═══ Supplied entries

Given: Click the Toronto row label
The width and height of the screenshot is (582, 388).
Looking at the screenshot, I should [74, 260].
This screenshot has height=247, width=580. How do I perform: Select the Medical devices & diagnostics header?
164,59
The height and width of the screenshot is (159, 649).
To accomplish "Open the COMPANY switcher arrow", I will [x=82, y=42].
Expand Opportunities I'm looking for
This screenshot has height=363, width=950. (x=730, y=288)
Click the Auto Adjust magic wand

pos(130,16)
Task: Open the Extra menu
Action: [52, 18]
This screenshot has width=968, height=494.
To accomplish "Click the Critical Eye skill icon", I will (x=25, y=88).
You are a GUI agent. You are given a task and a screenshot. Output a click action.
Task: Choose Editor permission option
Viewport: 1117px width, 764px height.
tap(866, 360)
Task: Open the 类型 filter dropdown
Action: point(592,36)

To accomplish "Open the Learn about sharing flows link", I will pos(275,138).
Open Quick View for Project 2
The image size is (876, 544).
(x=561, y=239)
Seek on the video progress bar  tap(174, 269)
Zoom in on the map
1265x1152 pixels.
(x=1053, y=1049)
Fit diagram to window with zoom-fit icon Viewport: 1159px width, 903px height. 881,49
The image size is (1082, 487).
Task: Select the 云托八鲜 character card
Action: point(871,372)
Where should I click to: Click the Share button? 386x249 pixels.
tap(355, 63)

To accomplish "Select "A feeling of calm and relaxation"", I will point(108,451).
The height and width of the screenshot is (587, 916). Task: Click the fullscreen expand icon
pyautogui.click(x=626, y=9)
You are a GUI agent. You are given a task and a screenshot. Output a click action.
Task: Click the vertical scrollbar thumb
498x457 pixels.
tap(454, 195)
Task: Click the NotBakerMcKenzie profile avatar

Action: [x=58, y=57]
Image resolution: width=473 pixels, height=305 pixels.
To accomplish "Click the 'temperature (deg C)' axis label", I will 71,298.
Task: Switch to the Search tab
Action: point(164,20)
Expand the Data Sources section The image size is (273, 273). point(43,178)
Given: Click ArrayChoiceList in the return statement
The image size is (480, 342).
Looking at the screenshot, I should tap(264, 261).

══════

- Problem statement
Write out the records in full, word for word.

- Exercise result
Given: Click the Toronto row label
The width and height of the screenshot is (582, 388).
Looking at the screenshot, I should [74, 260].
This screenshot has height=247, width=580. How do I perform: Select the Medical devices & diagnostics header?
164,59
The height and width of the screenshot is (159, 649).
To accomplish "Open the COMPANY switcher arrow", I will [x=82, y=42].
Expand Opportunities I'm looking for
This screenshot has height=363, width=950. (x=730, y=288)
Click the Auto Adjust magic wand

pos(130,16)
Task: Open the Extra menu
Action: [52, 18]
This screenshot has width=968, height=494.
To accomplish "Click the Critical Eye skill icon", I will (x=25, y=88).
You are a GUI agent. You are given a task and a screenshot. Output a click action.
Task: Choose Editor permission option
Viewport: 1117px width, 764px height.
tap(866, 360)
Task: Open the 类型 filter dropdown
Action: point(592,36)

To accomplish "Open the Learn about sharing flows link", I will pos(275,138).
Open Quick View for Project 2
The image size is (876, 544).
(x=561, y=239)
Seek on the video progress bar  tap(174, 269)
Zoom in on the map
1265x1152 pixels.
(x=1053, y=1049)
Fit diagram to window with zoom-fit icon Viewport: 1159px width, 903px height. 881,49
The image size is (1082, 487).
Task: Select the 云托八鲜 character card
Action: point(871,372)
Where should I click to: Click the Share button? 386x249 pixels.
tap(355, 63)

To accomplish "Select "A feeling of calm and relaxation"", I will point(108,451).
The height and width of the screenshot is (587, 916). Task: Click the fullscreen expand icon
pyautogui.click(x=626, y=9)
You are a GUI agent. You are given a task and a screenshot. Output a click action.
Task: Click the vertical scrollbar thumb
498x457 pixels.
tap(454, 195)
Task: Click the NotBakerMcKenzie profile avatar

Action: [x=58, y=57]
Image resolution: width=473 pixels, height=305 pixels.
To accomplish "Click the 'temperature (deg C)' axis label", I will 71,298.
Task: Switch to the Search tab
Action: point(164,20)
Expand the Data Sources section The image size is (273, 273). point(43,178)
Given: Click ArrayChoiceList in the return statement
The image size is (480, 342).
Looking at the screenshot, I should tap(264, 261).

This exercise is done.